El pegamento para tanto dislate, presumo, debió ser la ideologizada visión que tienen sus adherentes sobre la situación que viven la ensangrentada nación venezolana, que está protagonizando una de las mayores emigraciones de la historia continental por imperio de la violencia, la salvaje represión y la hambruna, y la Provincia de Santa Cruz, el feudo de los Kirchner desde hace más de un cuarto de siglo, hoy en manos de la fotocopia de pelo largo, que se incendia diariamente pese al frío austral reinante. Volví a preguntarme, como lo hice tantas veces durante los 70’s, por qué todos estos fanáticos, que consideran a la democracia como una maldita enfermedad burguesa, no se mudan a esos idealizados paraísos.

El criminal régimen de Maduro, amén de la condena casi universal,  está provocando una discusión a nivel mundial, ya que su precaria subsistencia depende, en gran medida,  de las compras norteamericanas de petróleo. El quid de la cuestión es que, si se interrumpieran, no sólo producirían la inmediata victimización de los terroristas y narcotraficantes que gobiernan desde Caracas, buscando la solidaridad latinoamericana, sino que profundizarían la crisis humanitaria en la que se ve inmersa la población, que carece ya de alimentos y remedios.

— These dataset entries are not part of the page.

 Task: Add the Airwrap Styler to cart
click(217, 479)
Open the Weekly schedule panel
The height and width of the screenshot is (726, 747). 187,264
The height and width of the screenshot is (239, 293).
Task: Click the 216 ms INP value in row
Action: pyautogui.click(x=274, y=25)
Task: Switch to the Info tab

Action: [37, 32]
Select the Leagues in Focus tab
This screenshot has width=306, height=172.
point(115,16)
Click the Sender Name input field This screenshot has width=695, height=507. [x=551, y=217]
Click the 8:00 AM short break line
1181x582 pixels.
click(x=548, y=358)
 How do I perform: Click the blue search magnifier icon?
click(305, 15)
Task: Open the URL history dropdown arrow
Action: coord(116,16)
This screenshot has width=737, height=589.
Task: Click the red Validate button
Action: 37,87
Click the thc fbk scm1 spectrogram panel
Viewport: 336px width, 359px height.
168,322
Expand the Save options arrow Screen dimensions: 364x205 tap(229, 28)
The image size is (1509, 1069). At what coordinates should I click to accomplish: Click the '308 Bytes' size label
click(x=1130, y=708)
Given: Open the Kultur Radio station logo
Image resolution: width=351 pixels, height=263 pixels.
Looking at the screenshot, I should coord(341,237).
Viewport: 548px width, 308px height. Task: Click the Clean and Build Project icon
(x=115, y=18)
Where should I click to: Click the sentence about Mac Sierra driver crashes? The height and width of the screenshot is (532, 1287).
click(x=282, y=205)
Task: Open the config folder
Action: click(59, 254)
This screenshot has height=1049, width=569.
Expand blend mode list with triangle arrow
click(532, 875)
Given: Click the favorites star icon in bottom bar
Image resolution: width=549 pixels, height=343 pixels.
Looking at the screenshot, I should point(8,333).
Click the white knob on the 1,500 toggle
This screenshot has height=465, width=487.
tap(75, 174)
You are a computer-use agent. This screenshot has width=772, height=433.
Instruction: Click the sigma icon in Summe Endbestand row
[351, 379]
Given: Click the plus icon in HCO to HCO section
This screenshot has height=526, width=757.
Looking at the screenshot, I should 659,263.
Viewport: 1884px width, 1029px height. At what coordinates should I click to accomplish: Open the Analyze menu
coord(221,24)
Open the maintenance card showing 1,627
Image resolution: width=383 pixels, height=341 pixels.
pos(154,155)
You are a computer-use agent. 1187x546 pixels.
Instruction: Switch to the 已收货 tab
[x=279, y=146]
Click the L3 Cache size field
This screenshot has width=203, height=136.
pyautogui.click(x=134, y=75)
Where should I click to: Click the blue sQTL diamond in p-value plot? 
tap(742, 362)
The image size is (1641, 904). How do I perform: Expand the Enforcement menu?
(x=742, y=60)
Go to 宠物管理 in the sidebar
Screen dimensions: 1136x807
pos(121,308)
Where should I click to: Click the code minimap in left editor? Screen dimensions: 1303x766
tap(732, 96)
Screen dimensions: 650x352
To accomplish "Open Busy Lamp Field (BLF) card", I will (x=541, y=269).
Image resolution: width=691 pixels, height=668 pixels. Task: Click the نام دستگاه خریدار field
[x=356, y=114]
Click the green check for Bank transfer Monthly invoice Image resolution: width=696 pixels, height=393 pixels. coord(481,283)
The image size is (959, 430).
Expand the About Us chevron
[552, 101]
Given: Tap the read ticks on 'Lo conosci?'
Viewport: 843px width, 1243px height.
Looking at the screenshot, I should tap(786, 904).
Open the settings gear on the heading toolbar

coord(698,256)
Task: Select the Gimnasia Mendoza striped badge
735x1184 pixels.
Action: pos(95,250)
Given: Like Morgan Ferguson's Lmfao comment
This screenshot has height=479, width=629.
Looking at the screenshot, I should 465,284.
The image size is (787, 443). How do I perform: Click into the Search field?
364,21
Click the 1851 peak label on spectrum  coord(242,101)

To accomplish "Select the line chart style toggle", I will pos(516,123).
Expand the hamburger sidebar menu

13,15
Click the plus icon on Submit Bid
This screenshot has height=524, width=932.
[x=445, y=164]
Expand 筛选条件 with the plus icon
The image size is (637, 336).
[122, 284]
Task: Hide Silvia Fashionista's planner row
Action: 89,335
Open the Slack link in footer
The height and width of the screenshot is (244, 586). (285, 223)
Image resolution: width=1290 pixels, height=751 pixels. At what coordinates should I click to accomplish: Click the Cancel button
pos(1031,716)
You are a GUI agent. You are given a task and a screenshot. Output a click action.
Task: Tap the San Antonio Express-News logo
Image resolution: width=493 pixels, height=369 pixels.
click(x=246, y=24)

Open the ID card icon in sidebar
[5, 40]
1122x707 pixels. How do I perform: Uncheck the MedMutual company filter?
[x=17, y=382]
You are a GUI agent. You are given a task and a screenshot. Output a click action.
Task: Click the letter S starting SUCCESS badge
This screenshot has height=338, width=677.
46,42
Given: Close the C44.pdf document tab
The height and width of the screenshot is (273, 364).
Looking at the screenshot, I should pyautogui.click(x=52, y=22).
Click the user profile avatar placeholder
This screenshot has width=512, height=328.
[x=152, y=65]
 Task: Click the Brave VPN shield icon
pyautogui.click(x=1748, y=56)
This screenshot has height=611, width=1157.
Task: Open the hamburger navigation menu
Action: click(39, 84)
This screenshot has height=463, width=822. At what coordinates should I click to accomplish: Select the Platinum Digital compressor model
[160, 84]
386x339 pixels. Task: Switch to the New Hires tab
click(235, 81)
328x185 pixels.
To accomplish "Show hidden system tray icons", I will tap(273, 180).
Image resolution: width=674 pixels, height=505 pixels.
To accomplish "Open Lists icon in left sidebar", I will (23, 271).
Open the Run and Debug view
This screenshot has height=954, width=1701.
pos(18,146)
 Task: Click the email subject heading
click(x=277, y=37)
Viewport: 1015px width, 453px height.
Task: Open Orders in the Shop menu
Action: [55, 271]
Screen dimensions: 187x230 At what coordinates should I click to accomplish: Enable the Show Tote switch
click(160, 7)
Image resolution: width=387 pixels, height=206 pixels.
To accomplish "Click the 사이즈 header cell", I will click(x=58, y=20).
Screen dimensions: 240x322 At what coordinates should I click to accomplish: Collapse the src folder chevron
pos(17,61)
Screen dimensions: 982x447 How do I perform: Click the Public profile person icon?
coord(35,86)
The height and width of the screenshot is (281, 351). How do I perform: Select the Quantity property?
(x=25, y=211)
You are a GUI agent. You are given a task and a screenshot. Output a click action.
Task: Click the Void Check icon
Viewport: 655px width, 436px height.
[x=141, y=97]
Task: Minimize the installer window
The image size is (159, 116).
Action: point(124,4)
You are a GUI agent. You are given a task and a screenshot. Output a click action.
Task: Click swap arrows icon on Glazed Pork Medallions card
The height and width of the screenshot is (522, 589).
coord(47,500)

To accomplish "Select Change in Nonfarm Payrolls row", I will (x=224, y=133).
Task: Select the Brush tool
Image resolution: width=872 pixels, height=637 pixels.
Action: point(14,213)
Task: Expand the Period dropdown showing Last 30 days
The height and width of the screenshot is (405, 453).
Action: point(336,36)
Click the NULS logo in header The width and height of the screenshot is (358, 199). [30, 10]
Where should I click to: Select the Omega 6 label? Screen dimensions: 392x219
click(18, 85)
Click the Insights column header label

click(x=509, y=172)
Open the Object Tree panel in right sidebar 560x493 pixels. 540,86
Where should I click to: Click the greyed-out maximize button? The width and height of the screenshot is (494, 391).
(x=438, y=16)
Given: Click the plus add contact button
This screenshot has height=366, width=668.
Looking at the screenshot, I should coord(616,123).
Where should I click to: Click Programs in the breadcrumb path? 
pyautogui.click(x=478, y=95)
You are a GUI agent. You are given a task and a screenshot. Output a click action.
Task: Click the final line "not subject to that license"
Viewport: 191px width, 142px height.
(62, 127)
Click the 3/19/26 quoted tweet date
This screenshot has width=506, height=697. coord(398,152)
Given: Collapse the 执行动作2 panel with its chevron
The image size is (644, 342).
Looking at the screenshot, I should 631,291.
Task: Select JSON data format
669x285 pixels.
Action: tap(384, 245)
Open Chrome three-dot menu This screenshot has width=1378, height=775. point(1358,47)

No puedo cerrar esta nota sin hacer referencia a la detención, por orden del Tribunal Federal que lleva la causa llamada “Bahía Blanca”, del señor Capitán de Corbeta Ricardo Molina, que ya tiene 87 años de edad. Si a ello le sumamos la actitud del canalla Juez Federal de La Plata, Ernesto Kreplak, fanático kirchnerista, frente a la detención domiciliaria del Dr. Jaime Smart dispuesta por la Cámara de Casación, inventándole nuevos procesos para mantenerlo en la cárcel a 82, tendremos nuevos motivos para concurrir a la concentración del #3A en Plaza Lavalle. ¿Hasta cuándo seguiremos soportando que estos verdaderos asesinos togados –han muerto más de cuatrocientos ancianos en cautiverio- sigan haciendo de las suyas?

Me pareció adecuado “robar” el título del libro de Beatriz Guido para encabezarla, porque tal vez estemos en las vísperas de un fuego purificador que nos permita recuperar una Justicia seria, independiente y veloz, esencial para volver a ser una República.